* Work request
Copy out exactly the lines from the start of the data to the line containing "The width and height of the screenshot is (1225, 980).". Include both.

* Information shown
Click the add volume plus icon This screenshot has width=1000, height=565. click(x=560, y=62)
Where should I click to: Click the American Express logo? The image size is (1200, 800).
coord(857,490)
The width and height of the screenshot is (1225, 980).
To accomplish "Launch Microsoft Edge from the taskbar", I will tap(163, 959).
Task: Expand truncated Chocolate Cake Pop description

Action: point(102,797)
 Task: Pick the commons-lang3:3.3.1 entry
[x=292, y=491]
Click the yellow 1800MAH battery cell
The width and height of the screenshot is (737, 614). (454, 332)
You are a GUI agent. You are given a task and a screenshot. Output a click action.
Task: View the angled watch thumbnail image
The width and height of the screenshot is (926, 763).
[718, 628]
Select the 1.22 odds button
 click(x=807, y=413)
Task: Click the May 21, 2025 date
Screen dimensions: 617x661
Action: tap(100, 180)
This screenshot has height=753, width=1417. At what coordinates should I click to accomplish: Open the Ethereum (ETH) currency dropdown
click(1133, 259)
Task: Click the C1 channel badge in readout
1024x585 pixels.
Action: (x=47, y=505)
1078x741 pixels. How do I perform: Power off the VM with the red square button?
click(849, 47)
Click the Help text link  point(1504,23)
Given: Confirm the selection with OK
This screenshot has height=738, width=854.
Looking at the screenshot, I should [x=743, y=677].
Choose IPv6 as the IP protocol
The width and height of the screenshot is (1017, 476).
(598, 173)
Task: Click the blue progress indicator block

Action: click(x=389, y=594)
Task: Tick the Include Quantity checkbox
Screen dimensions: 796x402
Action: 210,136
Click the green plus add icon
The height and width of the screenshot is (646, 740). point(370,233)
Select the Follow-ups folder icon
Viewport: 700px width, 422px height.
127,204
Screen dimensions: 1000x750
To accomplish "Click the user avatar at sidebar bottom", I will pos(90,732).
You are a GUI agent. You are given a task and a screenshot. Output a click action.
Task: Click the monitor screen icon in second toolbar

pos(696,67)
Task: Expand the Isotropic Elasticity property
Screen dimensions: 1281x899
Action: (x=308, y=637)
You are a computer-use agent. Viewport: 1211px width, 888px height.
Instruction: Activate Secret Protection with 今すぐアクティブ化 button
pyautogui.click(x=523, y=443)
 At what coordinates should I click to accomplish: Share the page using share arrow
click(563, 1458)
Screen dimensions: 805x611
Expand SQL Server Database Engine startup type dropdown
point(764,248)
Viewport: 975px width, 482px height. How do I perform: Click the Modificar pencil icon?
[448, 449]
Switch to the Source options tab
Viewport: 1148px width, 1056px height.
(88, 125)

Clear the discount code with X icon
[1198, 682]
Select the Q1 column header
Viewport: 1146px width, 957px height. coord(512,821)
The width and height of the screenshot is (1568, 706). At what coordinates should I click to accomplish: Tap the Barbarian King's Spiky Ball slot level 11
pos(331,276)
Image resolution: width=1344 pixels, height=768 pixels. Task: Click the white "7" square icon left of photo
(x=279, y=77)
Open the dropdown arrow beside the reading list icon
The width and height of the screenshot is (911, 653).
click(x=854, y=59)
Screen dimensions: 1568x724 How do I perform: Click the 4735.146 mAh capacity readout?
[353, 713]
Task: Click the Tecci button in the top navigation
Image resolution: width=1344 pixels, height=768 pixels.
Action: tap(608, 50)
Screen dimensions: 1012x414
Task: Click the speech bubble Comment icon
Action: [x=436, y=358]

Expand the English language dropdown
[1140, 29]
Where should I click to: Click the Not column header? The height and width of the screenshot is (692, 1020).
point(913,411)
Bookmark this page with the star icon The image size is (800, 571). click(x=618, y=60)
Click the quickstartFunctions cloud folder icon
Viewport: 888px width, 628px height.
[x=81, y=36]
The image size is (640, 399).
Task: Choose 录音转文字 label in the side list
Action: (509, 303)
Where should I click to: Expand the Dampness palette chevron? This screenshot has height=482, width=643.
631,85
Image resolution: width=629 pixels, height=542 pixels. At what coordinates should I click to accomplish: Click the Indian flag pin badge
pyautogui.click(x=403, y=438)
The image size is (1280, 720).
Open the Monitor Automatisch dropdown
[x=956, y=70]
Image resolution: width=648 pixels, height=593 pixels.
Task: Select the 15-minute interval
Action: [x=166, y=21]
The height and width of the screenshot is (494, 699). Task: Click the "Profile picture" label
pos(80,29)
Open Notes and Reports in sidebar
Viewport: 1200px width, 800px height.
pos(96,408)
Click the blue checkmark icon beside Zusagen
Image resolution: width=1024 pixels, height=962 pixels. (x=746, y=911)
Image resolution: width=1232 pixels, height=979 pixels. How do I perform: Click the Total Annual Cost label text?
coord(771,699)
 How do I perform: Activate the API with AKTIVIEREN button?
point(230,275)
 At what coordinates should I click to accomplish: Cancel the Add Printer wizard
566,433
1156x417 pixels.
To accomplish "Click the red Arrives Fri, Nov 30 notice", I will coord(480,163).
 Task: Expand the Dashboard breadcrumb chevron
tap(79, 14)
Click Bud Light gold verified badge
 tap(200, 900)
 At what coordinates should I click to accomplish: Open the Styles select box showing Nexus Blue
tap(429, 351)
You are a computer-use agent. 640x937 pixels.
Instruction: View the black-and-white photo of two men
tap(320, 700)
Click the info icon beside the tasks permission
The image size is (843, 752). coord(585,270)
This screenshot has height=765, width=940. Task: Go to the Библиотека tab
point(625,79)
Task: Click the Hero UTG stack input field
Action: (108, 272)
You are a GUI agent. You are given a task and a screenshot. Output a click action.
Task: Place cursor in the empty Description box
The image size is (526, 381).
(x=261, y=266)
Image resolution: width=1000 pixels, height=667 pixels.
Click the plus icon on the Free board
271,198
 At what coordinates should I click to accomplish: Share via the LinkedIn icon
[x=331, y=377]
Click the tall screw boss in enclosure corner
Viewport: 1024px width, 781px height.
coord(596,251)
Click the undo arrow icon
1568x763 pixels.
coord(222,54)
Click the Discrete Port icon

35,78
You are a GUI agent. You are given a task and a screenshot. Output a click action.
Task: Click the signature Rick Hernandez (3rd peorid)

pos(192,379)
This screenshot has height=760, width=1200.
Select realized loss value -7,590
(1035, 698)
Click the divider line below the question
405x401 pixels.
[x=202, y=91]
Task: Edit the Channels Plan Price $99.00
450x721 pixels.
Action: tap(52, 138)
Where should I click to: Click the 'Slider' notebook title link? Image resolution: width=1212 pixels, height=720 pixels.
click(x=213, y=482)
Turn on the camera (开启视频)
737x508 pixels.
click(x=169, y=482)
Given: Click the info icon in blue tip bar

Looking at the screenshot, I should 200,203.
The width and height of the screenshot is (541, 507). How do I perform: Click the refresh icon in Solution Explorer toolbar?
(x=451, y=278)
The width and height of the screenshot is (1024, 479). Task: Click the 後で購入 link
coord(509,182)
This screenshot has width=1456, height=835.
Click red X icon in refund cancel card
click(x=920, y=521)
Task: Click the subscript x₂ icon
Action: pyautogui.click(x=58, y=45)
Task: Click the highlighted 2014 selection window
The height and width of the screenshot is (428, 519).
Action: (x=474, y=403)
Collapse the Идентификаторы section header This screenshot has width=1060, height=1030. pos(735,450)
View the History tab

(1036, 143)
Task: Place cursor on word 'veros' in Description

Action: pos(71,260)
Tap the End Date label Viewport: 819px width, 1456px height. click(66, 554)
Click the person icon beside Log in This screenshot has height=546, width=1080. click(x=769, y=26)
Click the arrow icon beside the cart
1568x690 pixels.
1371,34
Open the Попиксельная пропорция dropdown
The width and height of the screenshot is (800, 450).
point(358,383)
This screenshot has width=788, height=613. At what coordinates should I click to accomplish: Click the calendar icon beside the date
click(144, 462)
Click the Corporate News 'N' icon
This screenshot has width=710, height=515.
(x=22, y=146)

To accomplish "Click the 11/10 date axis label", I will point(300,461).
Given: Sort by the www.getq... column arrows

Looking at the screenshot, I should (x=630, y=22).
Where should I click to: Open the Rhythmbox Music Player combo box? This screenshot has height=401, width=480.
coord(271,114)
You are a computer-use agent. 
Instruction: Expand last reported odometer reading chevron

* Answer below
Click the add volume plus icon This screenshot has width=1000, height=565. click(x=560, y=62)
Where should I click to: Click the American Express logo? The image size is (1200, 800).
coord(857,490)
The width and height of the screenshot is (1225, 980).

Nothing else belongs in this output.